* **REQUIRED ACTION**
In the records, find every line with the word "height" and copy it out.

Stored data
....
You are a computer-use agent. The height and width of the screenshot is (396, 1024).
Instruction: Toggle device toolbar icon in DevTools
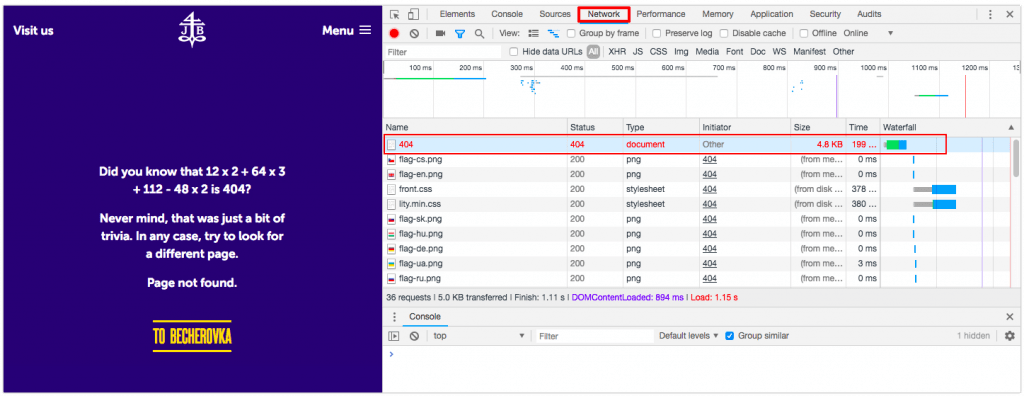(413, 14)
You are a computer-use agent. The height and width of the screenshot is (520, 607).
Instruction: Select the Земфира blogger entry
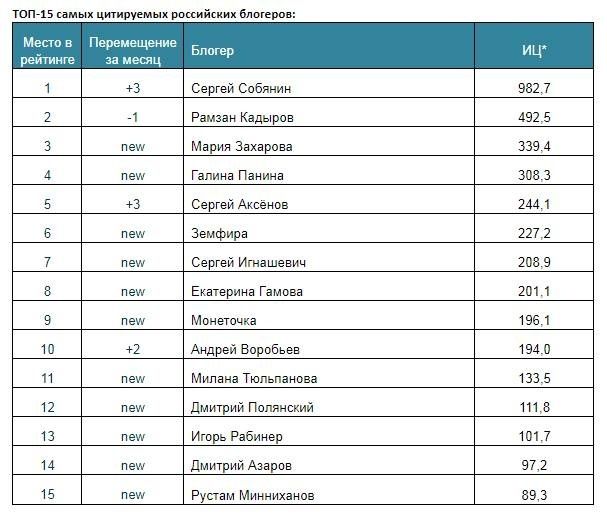[x=219, y=234]
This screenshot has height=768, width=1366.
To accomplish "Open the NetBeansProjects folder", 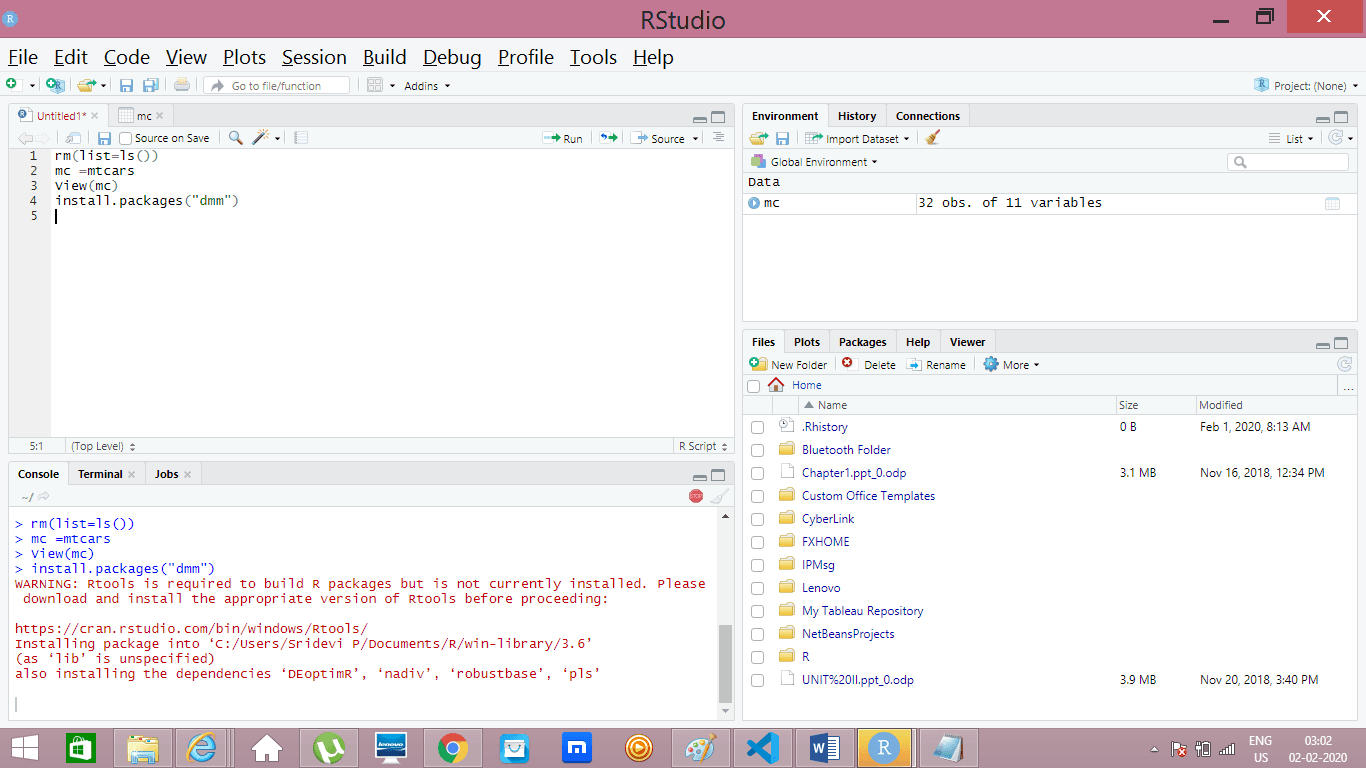I will pos(848,634).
....
* **RESULT BELOW**
You are a computer-use agent. The height and width of the screenshot is (396, 1024).
You are a computer-use agent. The height and width of the screenshot is (520, 607).
This screenshot has height=768, width=1366.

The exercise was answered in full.